I single-handedly spearheaded the creation of foundational AI patterns to enable engineering efficiency via reusable patterns and drive consistent/quality enterprise experiences. This work continues today, where I am still very much embedded in designing for the next evolution of human-agent interactions.
Approach
I first kickstarted work on the chat pattern, as various teams were moving towards experimenting with AI chat experiences (this was the main priority of H1 2025).
I began by initiating a comprehensive audit of different chat pattern implementations, which led me to synthesize a set of core pattern design recommendations. I then moved on to co-lead a month-long cross-company design sprint with other designers across Meta to rapidly create an 'internal chat pattern V1' with accompanying documentation. This was extensively iterated upon based on feedback post launch- and the second phase of this pattern workstream entailed me diving into defining more detailed 'AI-first' chat layouts and guidance for teams to adopt.
Going into H2 2025, along with the chat pattern work, I concurrently created other contextual AI patterns to meet emergent product team needs. I also started focusing on crafting agentic workflow patterns , and iterated through various feedback and reviews. As part of the agentic pattern workstream, I then moved to look at agent monitoring patterns which explores how humans may work with agents - and where these agents are able to autonomously complete tasks for review and input.
Solution
I created 9 patterns and guidelines that span a range of use cases such as chat, agentic and contextual interactions (e.g. summarization, insights, inline authoring, and AI-completed form fields, etc.). These patterns & components were documented both in Figma and a live playground to visualize key interactions. Along the way, I led detailed documentation and tracking of use cases as well as requirements from partner teams across the org.
Specific to chat, I also crafted a variety of layout templates along with clear usage guidance which were communicated to all teams across the org. These were collaboratively stress tested together with UXR to develop a more coherent heuristic framework to govern when to use 'chat-first' layouts.

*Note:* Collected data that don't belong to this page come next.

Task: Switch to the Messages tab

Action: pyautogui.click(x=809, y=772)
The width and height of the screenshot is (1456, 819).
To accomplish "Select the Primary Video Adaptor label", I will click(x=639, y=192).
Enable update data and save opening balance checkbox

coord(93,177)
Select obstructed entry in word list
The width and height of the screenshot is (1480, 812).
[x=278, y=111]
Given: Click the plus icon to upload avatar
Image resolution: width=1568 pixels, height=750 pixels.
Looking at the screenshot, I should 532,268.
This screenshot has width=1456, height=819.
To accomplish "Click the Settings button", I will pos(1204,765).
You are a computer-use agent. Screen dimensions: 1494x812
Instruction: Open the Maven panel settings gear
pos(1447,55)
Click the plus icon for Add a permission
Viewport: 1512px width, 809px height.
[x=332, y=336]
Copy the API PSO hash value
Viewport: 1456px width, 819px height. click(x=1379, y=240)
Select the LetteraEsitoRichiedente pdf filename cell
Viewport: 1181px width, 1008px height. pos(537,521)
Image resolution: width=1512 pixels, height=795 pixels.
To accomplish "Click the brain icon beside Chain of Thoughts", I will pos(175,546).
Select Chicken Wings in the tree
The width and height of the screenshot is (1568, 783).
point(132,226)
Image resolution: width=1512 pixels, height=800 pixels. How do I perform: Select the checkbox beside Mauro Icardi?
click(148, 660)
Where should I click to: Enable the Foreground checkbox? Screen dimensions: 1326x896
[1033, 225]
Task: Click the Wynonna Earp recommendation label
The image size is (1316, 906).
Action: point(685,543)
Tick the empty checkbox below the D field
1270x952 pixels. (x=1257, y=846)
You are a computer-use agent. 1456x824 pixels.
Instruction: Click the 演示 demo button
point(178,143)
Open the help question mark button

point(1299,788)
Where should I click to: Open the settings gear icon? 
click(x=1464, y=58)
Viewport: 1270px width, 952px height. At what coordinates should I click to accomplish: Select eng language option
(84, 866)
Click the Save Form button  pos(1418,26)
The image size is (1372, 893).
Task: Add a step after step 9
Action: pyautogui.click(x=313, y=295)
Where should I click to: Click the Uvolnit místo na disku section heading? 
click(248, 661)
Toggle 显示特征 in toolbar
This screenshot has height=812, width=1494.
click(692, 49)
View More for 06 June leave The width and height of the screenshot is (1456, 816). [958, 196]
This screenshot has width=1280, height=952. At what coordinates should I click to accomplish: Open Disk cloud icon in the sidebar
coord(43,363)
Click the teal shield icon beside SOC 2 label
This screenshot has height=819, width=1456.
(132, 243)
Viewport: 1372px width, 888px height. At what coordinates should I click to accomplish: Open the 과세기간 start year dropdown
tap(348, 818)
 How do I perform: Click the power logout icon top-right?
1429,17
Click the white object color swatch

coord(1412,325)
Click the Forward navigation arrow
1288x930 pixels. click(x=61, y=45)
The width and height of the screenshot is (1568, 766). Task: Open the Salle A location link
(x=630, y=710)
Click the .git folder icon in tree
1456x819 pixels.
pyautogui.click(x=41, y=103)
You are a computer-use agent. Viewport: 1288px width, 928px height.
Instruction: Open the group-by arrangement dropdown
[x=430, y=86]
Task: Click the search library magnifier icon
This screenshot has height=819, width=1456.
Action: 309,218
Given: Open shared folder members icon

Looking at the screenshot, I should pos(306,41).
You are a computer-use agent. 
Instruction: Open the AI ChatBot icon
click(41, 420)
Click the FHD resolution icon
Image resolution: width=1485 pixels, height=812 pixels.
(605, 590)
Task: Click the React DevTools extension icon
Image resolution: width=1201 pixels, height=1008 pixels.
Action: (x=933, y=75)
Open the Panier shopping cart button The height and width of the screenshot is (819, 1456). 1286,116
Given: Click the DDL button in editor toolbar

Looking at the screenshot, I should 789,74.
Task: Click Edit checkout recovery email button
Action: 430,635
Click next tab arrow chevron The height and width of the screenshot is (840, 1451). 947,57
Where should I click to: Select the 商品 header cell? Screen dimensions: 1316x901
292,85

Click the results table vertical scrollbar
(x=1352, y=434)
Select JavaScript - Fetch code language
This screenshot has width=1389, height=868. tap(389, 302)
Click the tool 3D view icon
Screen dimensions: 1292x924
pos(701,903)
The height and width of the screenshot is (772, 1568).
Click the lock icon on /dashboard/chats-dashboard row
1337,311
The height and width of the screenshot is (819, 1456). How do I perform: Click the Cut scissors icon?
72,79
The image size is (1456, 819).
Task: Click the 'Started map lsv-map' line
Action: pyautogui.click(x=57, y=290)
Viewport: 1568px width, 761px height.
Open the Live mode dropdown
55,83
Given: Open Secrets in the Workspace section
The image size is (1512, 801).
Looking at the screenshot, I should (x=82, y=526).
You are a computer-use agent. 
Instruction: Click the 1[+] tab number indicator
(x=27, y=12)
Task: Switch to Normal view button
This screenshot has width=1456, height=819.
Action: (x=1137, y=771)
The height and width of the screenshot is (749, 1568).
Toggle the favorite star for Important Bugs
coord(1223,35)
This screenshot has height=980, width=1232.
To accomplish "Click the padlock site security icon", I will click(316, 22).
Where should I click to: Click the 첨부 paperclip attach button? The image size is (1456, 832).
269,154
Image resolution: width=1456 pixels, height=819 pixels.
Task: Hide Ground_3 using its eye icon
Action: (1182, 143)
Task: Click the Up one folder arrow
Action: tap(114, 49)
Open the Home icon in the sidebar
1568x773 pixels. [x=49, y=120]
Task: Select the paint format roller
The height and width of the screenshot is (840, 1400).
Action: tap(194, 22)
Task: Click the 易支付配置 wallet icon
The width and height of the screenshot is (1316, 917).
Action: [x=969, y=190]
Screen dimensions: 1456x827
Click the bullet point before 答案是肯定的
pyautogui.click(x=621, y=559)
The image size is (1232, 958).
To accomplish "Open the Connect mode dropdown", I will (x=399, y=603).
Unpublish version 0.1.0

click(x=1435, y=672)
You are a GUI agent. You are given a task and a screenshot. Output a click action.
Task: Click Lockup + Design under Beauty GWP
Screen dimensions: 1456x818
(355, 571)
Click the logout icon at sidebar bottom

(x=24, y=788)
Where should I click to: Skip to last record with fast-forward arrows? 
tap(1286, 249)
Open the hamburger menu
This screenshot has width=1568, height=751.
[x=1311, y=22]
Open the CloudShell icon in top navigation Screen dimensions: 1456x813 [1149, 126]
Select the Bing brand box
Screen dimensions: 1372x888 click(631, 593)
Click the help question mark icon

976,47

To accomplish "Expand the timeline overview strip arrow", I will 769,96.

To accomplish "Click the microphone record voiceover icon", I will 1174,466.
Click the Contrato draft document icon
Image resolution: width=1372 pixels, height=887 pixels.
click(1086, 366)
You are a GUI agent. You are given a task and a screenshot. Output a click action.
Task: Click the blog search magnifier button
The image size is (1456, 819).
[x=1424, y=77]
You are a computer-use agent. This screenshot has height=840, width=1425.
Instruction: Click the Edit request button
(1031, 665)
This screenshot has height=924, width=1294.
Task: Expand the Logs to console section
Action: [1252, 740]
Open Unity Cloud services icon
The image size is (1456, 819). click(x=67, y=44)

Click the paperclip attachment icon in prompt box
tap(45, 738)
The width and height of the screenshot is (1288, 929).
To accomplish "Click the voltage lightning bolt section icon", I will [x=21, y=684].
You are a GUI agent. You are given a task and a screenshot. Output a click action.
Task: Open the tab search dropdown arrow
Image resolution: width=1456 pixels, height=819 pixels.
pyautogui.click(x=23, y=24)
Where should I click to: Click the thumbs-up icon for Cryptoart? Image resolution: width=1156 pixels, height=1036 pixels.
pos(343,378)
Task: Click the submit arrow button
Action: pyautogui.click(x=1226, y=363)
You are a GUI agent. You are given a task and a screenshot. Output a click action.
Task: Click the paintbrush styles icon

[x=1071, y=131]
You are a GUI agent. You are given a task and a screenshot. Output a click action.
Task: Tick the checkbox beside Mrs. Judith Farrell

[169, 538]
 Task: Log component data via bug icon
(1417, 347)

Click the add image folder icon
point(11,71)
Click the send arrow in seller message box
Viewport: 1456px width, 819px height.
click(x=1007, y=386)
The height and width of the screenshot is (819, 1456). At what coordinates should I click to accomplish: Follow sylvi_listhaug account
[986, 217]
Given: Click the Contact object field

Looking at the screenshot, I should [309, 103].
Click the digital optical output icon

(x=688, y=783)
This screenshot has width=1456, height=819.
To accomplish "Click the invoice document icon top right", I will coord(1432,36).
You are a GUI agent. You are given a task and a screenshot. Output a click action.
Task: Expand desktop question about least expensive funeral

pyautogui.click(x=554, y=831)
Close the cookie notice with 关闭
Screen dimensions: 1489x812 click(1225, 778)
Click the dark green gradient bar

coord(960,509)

The development of agentic workflow patterns was also an interesting endeavour, where I partnered closely with adopting teams to iterate on these patterns across verticals such as financial processes and supply chain operations. This then evolved to re-imagining how humans will interact with agents as 'task delegators' and 'reviewers' as part of agent monitoring patterns which were conceptualized from scratch.
Outcome
My work helped to drive standardization of AI experiences across the org's product portfolio, with strong pattern adoption by 40+ teams. It also helped to effectively support and accelerate Enterprise Products' transition to being 'AI-first' across workflows and tooling.
Looking ahead, I believe we are still in the midst of a thought-provoking evolution where AI continues to impact the way we work. We are moving towards a reality where the barriers to product building are eliminated with agentic coding tools, and the build-launch-learn loop gets vastly expedited. It will be interesting to see how AI shapes next-generation interaction patterns that inform our mental models and influence how we think and behave.
Definitely more to come in this space.